Language: English
Speaker: Pascal BOURDEAUX (Associate Professor, École Pratique des Hautes Études)
Title: Paul Mus’s View of Early Postcolonial Vietnam (1945–1947): Comments on an unpublished political essay
Abstract: Paul Mus (1902–1969) was a famous Orientalist who ended his academic career at the Collège de France while regularly being a visiting professor at Yale during the 1960’s. As a military officer and political advisor, he was directly involved in the Vietnamese “revolution” during the mid-1940s. Opposed to the colonial spirit that still prevailed in France at the end of the Second World War, he struggled to promote new Franco-Vietnamese relations respectful of national sovereignty. As a social scientist, he always tried to observe political events through the lens of ancient history and cultural facts. From 1945 onwards, several of his writings concern Vietnamese political demands and French reactions to them. In other words he tried to define the real nature of conflicts (that he called cosmodrama) particularly in one of his most influential books: Viêt Nam: Sociologie d’une guerre (1952). A recent reading of an unpublished manuscript preserved in the Mus collection at the Institut Asie Orientale (Lyon) gives the opportunity to try to understand better the context of these crucial years as well as Mus’s political anthropology. This undated and annotated 36-sheet document (nearly 7,000 words) is entitled “Les sectes politico-religieuses et le traditionalisme annamite” (Religious-political sects and Annamese traditionalism). This complementary lesson to an earlier lecture on Vietnamese political parties allows us to specify how Mus understood Franco-Cochinchinese relations (republicanism and sectarian alternatives) in counterpoint to centrist monarchist traditions (Nguyễn legitimism) and northern conservatism (proclaiming later legitimacy going back to the Lê dynasty).

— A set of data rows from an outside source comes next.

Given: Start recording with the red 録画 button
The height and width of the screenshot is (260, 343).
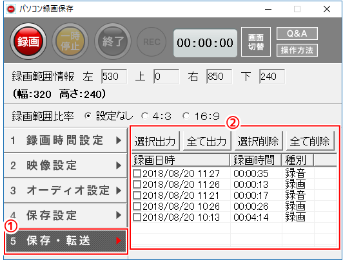Looking at the screenshot, I should tap(28, 41).
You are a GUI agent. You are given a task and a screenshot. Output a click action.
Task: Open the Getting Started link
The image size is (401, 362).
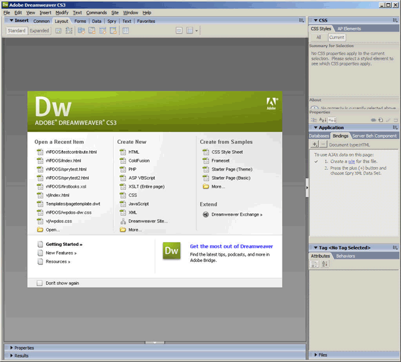(64, 244)
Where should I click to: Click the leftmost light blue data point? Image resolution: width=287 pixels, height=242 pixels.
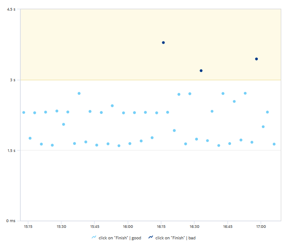pyautogui.click(x=23, y=113)
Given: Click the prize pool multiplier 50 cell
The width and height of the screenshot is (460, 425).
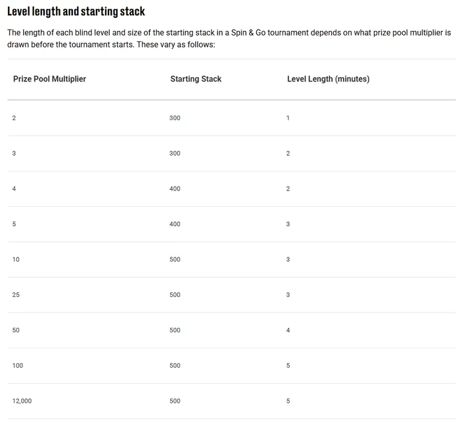Looking at the screenshot, I should point(16,330).
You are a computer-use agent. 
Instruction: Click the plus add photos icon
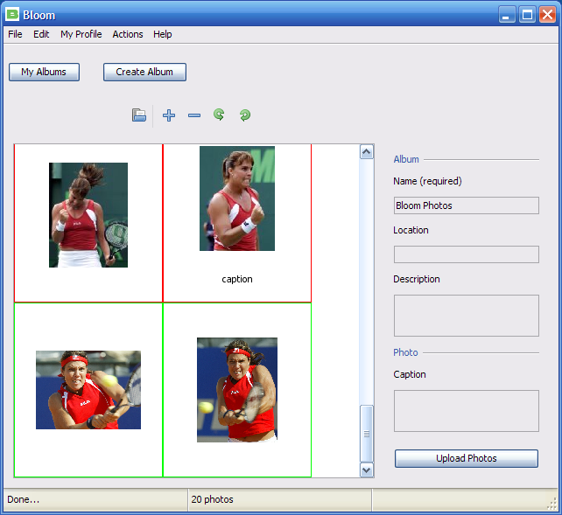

Keywords : Sectarian movements, Traditionalism, National history, Political anthropology, Southern Vietnam
Short Bio: Pascal Bourdeaux is an historian, Associate Professor at the École pratique des hautes études (Paris) where he is teaching and studying Religions in Southeast Asia. His main topics concern contemporary religions in Viêt Nam, the history of religious sciences in South-East Asia and the study of the Mekong delta riverine civilisation. He was posted to Viêt Nam as representative of the École française d’Extrême-Orient in Hô Chi Minh City (2012–2015). He published this last years a trilingual annotated edition of the Lục Vân Tiên poem (2016) and co-directed a collective book, Chrétiens évangéliques d’Asie du Sud-Est. Expériences locales d’une ferveur conquérante (with Jammes Jérémy, 2016). His last book is titled Bouddhisme Hòa Hảo, d’une royaume l’autre. Religion et révolution au Sud Viêt Nam 1935–1955 (2022). He dedicated his HDR (habilitation to supervise research) to “Religions in contemporary Viêt Nam. Rethinking religious modernity (19th–21st centuries)” and presented an unpublished manuscript named: “Poetry and religious controversy in Nguyễn Đình Chiểu’s Dương Từ Hà Mậu — Historical Essay on religious fact during the first 19th Century Viêt Nam” (May 2023).